Entretanto, em nossa opinião, há uma inversão de prioridade por parte de muitos espíritas na abordagem da questão espiritual. Em geral, a proposta de Jesus é tratada como um “meio” para alcançar o estado de perfeição espiritual, como ocorre nas demais religiões cristãs. Há uma ideia implícita de que, compreendendo a mensagem de Jesus, compreender-se-á a proposta espírita. O resultado é o predomínio de temas relacionados ao evangelho e, proporcionalmente, menor dedicação ao estudo doutrinário do Espiritismo.

Por que entendemos que isso constitui uma inversão?
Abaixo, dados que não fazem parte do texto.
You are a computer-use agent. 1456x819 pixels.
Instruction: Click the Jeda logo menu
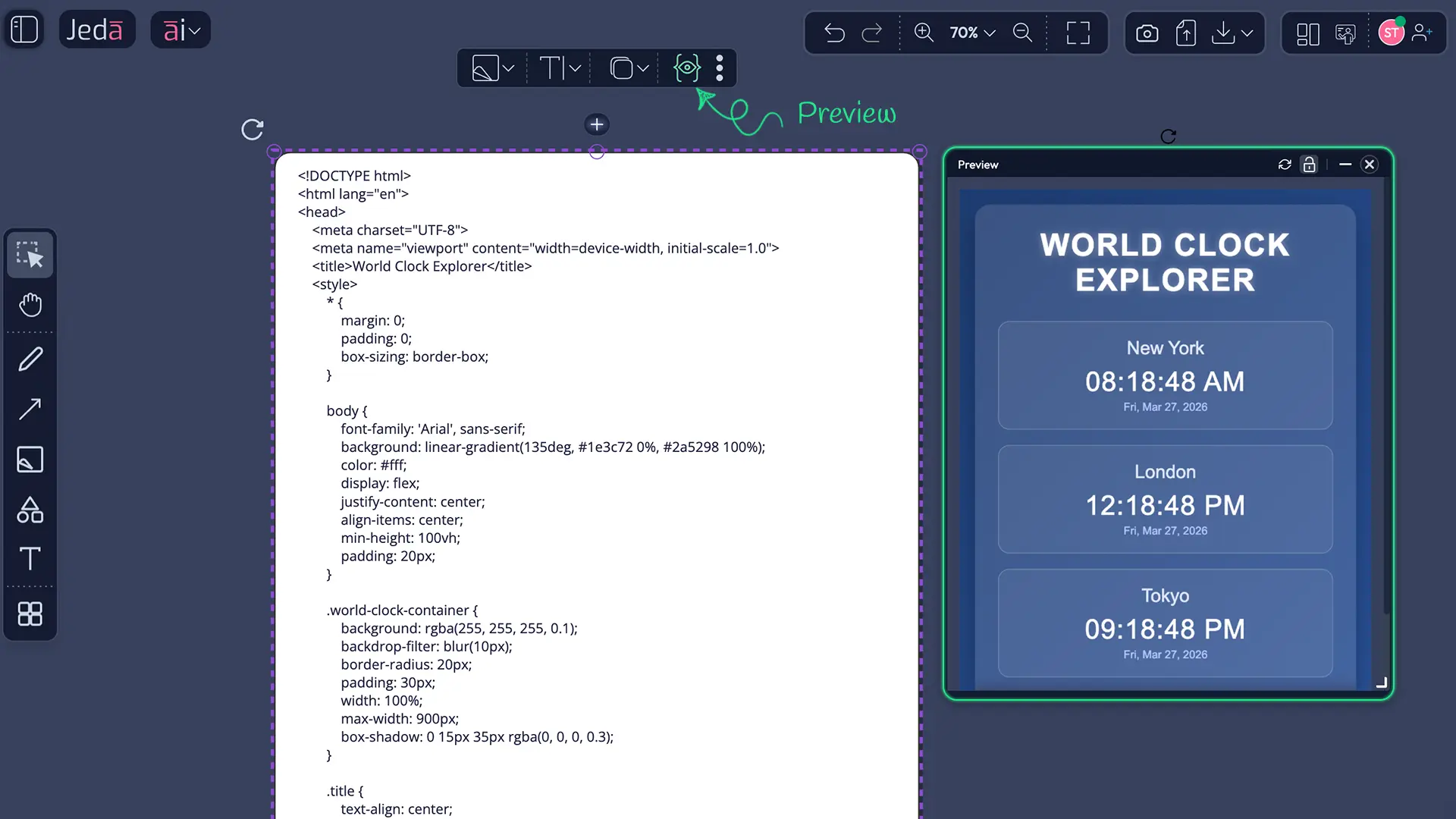click(96, 29)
Porque a essência da mensagem de Jesus é simples e acessível a todos. Amor, perdão, resignação, empatia e compaixão são ideias claras, pois todos nós, desde sempre, necessitamos dessas virtudes. O difícil, aquilo que permaneceu por quase dois mil anos sem explicação para os cristãos, é como alcançar o estado de sentir e viver tais princípios. Baseado na ideia de uma única vida, o cristianismo tradicional nunca apresentou, de modo coerente, como atingir um grau mais elevado de excelência espiritual — o que Jesus de fato propõe. A ênfase na fé cega, em cultos e cerimônias, em dogmas e “mistérios” apenas desvia a atenção do objetivo central.

O Espiritismo, ao contrário, oferece a compreensão de uma vida espiritual e de um processo evolutivo contínuo, que inclui reencarnações periódicas no plano físico. O estudo da mediunidade demonstra a possibilidade de contato entre os dois planos — físico e espiritual — revelando que são faces de uma mesma realidade. A prática da caridade estabelece as bases para relações sociais harmoniosas. Esses elementos constituem o “meio” para compreender a mensagem de Jesus, e não o inverso. Sem o estudo e a efetiva assimilação da proposta espírita, mesmo que conhecedores do evangelho, tenderemos a continuar priorizando o mundo físico em detrimento do espiritual.

Essa situação conecta-se ao terceiro ponto: a falta de amadurecimento espiritual. Ao mencioná-la, referimo-nos apenas a uma consequência natural de tudo o que foi exposto. Se estamos em constante progresso espiritual, é compreensível que muitos Espíritos ainda não estejam plenamente “conectados” à ideia de uma vida espiritual. Nesse sentido, estar encarnado ou desencarnado faz pouca diferença para tais Espíritos. É possível que bilhões, incluindo eu, que escrevo, e você, que me lê, ainda nos encontremos nessa condição. Nossas capacidades cognitivas, emocionais e morais podem estar em estágio incipiente, influenciadas e até condicionadas pelos fatores físicos, biológicos e sociais mencionados. Permanecemos vinculados a estruturas materiais; nossas emoções e sentimentos são despertados por questões terrenas. Tememos a perda, a doença, a dor, a morte. Sofremos com lembranças do passado que não retorna, experimentamos estresse com tarefas do presente que pouco contribuem para nosso crescimento espiritual e ansiamos por desejos projetados num futuro que não chega.

Tudo isso revela nossa necessidade de aproveitarmos todas as brechas que a vida cotidiana nos oferecer para refletir sobre nossa condição de Espíritos imortais, para dar sentido à história que estamos escrevendo há séculos, para nos colocarmos acima das circunstâncias em que a vida física nos oprime, para, enfim, mudarmos de perspectiva.

Referências bibliográficas:

[1] O Evangelho Segundo o Espiritismo, Capítulo II, Item 5.